洛宁看着跪在下头低眉敛目的少年,仿佛有着超出年龄的沉稳,罢了,追究什么,这些日子,永璂大有进益,想来他也是有功劳的。

善保就跪在洛宁眼前,任由她瞧,一动不动,好半日才听得让他退下,善保也就跪了安,倒退着出了坤宁宫正殿,才敢直起身来。

洛宁回寝宫时,就见永璂趴在摇车边拿着布老虎逗着十格格。十格格张笑得咯咯的,伸了小手去抢,永璂故意不叫十格格抢到,十格格的脾气是乾隆纵出来的,顿时发怒,张着只有几颗乳牙的小嘴咿呀叫着。永璂忙把布老虎递在十格格手上,又哄她:“十格儿乖,哥哥逗你玩呢。哥哥最疼十格儿了。”一面说,一面摸摸十格格梳了两个小辩儿的小脑袋。

这是做梦么?洛宁看着这和乐的模样,有些恍惚。

玉蝶回来时就看着皇后瞅着十二阿哥和十格格发呆。玉蝶清了清嗓子,略略提高了声音:“回皇后娘娘,奴才回来了。”

洛宁叫玉蝶的声音唤回了神,看了逗着十格格玩得开心的永璂移步出了寝宫,带着玉蝶往后殿走去。瞅着四周无人,玉蝶上前几步轻声道:“娘娘,她们去了西海。”

洛宁道:“果然是呢,那日香贵人指着本宫说本宫是恶毒皇后,本宫就觉着耳熟。当日那个萧氏可不就是在她的耳提面命下这么唤本宫么。”

玉蝶笑道:“奴才说句大胆的话,这魏氏的眼光真是不好,从前瞧上的萧氏是个李代桃僵的,这回瞧上的香贵人更没脑子。”

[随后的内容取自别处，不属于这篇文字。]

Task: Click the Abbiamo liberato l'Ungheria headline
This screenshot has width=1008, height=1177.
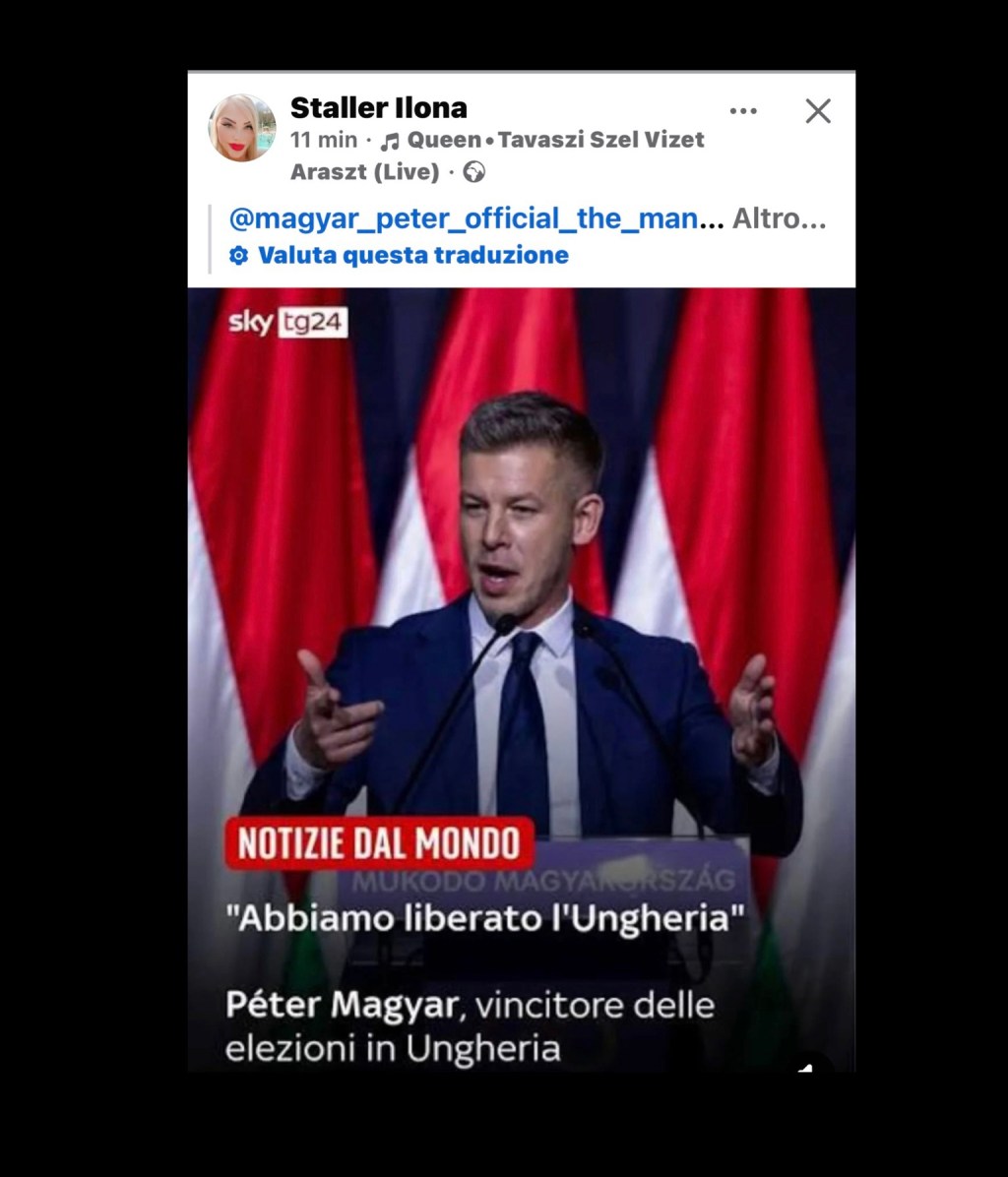Action: (x=485, y=917)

洛宁却是有些笑不出来,挑错人是一回事,可出招却狠啊。萧氏才进宫时,乾隆对着这个女儿何等宠爱,要是自己当时没耐住性子和她计较了,在护短偏心的乾隆眼中,自己必然是个不慈的“恶毒”皇后,当时凤印都不在自己手上,真是险之又险。这回更是,一个是皇帝,一个太后拿着自己当夹心磨,要是中间香妃再说上自己几句,只怕等着自己的又是前世的命运。

寝宫里十格格清脆的笑声传进了洛宁耳中,洛宁霍然回身,遥遥看着一子一女的玩得正欢的身影,脸上的线条凝成雕塑一般,魏氏,这回是你自己找死,怨不得本宫。